First of all, keep in mind that we are creating a local environment here, so a lot of things that run on Docker, will run locally instead.

First steps

  • Create a new virtualenv, install everything using pip install -r requirements.txt and pip install -e .
  • Make sure that redis and rabbitmq have open ports for local access (6379 and 5672)
  • Start the services (we keep ES, Redis, RabbitMQ and Postgres only) using docker-compose up redis indexer database rabbitmq -d
  • Make sure that you create a folder that will be used for everything related to this project. In this case, we will be using ~/docker_scoap_data

NOTE

Sometimes, ES is almost at capacity and does not allow the user to modify or add data. To overcome this issue, use the following commands:

curl -XPUT -H "Content-Type: application/json" http://localhost:9200/_all/_settings -d '{"index.blocks.read_only_allow_delete": null}'

curl -XPUT -H "Content-Type: application/json" http://localhost:9200/_cluster/settings -d '{ "transient": { "cluster.routing.allocation.disk.threshold_enabled": false } }'

Make sure that the correct environment variables are exported and visible to the services.
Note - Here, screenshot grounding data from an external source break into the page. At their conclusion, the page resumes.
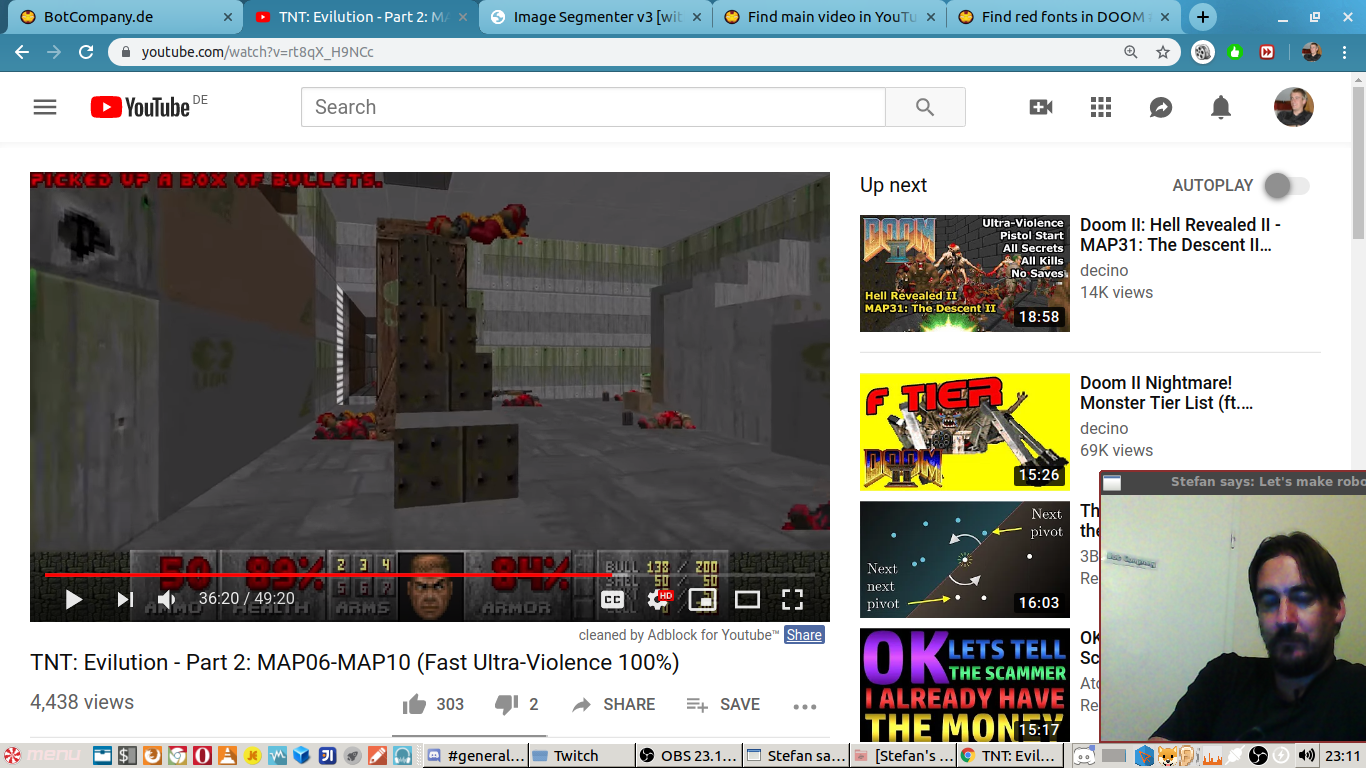Click the create video camera icon
The image size is (1366, 768).
(1041, 107)
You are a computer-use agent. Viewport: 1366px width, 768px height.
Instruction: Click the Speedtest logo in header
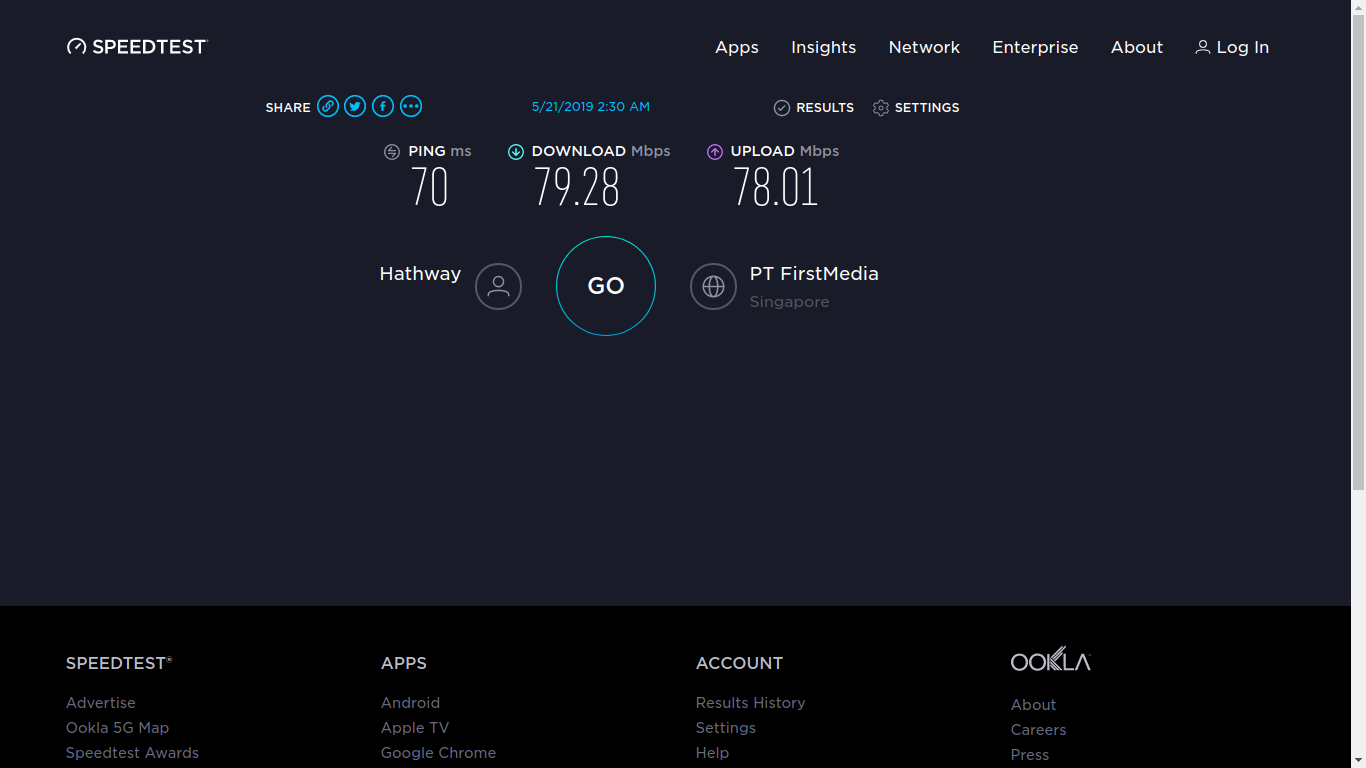(x=137, y=47)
An example is following:

# db
export APP_SQLALCHEMY_DATABASE_URI=postgresql+psycopg2://scoap3:dbpass123@localhost:5432/scoap3

# celery + redis, used for tasks
export APP_CELERY_BROKER_URL=pyamqp://guest:guest@localhost:5672//
export APP_CELERY_RESULT_BACKEND=redis://localhost:6379/1
export CELERY_BROKER_URL=pyamqp://guest:guest@localhost:5672//
export CELERY_RESULT_BACKEND=redis://localhost:6379/1
export APP_CACHE_REDIS_URL=redis://localhost:6379/0
export APP_ACCOUNTS_SESSION_REDIS_URL=redis://localhost:6379/2

# es vars
export APP_SEARCH_ELASTIC_HOSTS=localhost
export APP_ES_BULK_TIMEOUT=240

# crawler vars
export APP_CRAWLER_HOST_URL=http://localhost:6800
export APP_CRAWLER_API_PIPELINE_URL=http://localhost:5555/api/task/async-apply
export APP_LAST_RUNS_PATH=.lastruns

# ALWAYS FALSE - related to UI issues, doesn't build if True
export APP_DEBUG=False
export APP_ASSETS_DEBUG=False
export ASSETS_DEBUG=False

Some additional variables that are absolutely necessary, but can be defined by the user, are the following:

export DOCKER_DATA=~/docker_scoap_data
export HEPCRAWL_SOURCE=~/scoap-repos/scoap3-hepcrawl
export APP_OAIHARVESTER_WORKDIR=~/docker_scoap_data/tmp/virtualenv/oaiharvest_workdir
export SCRAPY_FEED_URI=~/docker_scoap_data/tmp/virtualenv/scrapy_feed.json
export SCOAP_DEFAULT_LOCATION=~/docker_scoap_data/tmp/virtualenv/files/

Make sure that hepcrawl is in the correct path, and running. After following the instructions above, start the services.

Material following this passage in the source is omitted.